Lasha Khurtsidze, the Georgian vice-president for High Performance and Development, described the forthcoming series as a result of the growing friendship and cooperation between the rugby authorities in Georgia and South Africa.

“Playing against them is a great honor for us,” said Khurtsidze.

“We have only played the Springboks once before, in our first Rugby World Cup appearance in 2003, when we scored the first try,” he said.

“A lot of time has passed since then, they are the current world champions and we have developed as well,” he said.

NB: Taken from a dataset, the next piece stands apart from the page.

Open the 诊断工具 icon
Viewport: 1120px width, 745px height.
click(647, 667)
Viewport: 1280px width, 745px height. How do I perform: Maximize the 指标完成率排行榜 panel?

A revised programme of men’s Test matches – headlined by the Lions Series – is set to take place in July after all national unions and World Rugby agreed to a revised schedule within the existing window.

“While there is light at the end of the tunnel in respect to COVID-19 in many nations, the challenges continue to be present, dynamic and impactful,” said World Rugby Chairman Sir Bill Beaumont.

“Fans around the world can now look forward to an exciting bumper schedule of men’s Test matches involving at least 24 teams, which will be a welcome sight for everyone,” he said.